The process-centric paradigm of software engineering and computer science is very different from the product-centric paradigm of other engineering domains. In other domains, producers are required to deliver standard products but are free to choose any process for building them that they consider to be the right tool for the job. By contrast, software engineering defines standard processes such as programming languages and methodologies, then hopes that standard products will automagically ensue. We extol the virtues of abstract data types at the expense of the concrete ones upon which the prosperity of individuals, companies and nations have been based since antiquity.

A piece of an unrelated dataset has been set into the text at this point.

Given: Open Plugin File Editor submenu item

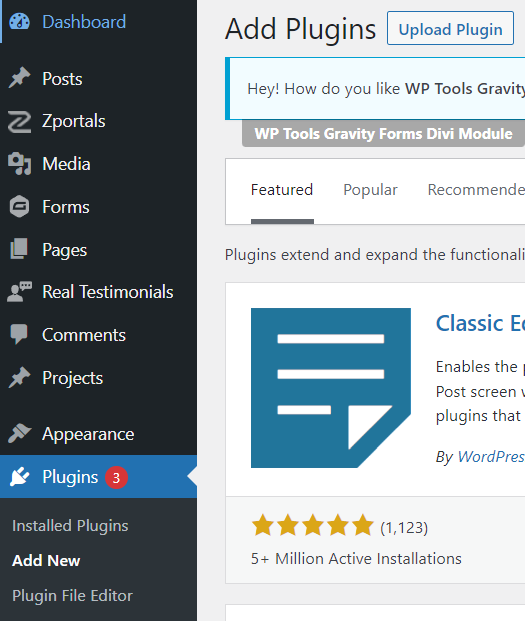Looking at the screenshot, I should coord(72,596).
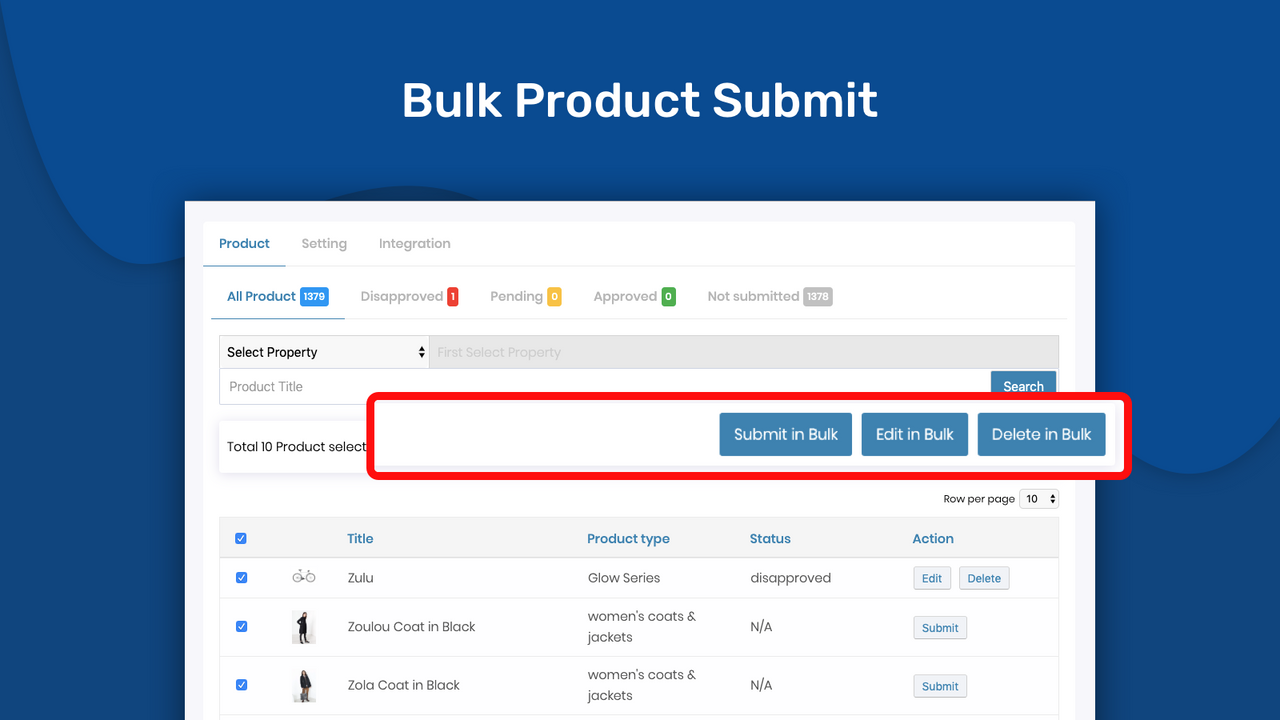1280x720 pixels.
Task: Switch to the Setting tab
Action: [324, 243]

Of course, our process-centric orientation was not willful. It is an inevitable consequence of an essential property of the electronic goods we produce; ease of replication. Unlike the tangible goods of the manufacturing age, the intangible goods of the information age can be copied in nanoseconds and transported at literally the speed of light. Although Brooks' paper neglected to mention this property, it is even more essential than the four properties that he considered in detail. It undercuts the very socioeconomic mechanisms upon which other domains have achieved the maturity to which we aspire. The specialization of labor that distinguishes engineering within specialized societies from the craftsmanship of unspecialized ones are based on the ability to own, buy and sell goods and services that are intrinsically hard to copy.

No Silver Bullet?

The subtitle of Brooks' paper originated in the Aristotelian distinction between essence, "the difficulties inherent in the nature of software', and accident, "those difficulties that today attend its production but are not inherent". His conclusion derives from considering "the inherent properties of this irreducible essence of modern software systems: complexity, conformity, changeability, and invisibility." This list does not include the essential property that will be the subject of this paper; ease of replication. It also excludes another essential property, single-threadedness, that I'll mention briefly in the next section.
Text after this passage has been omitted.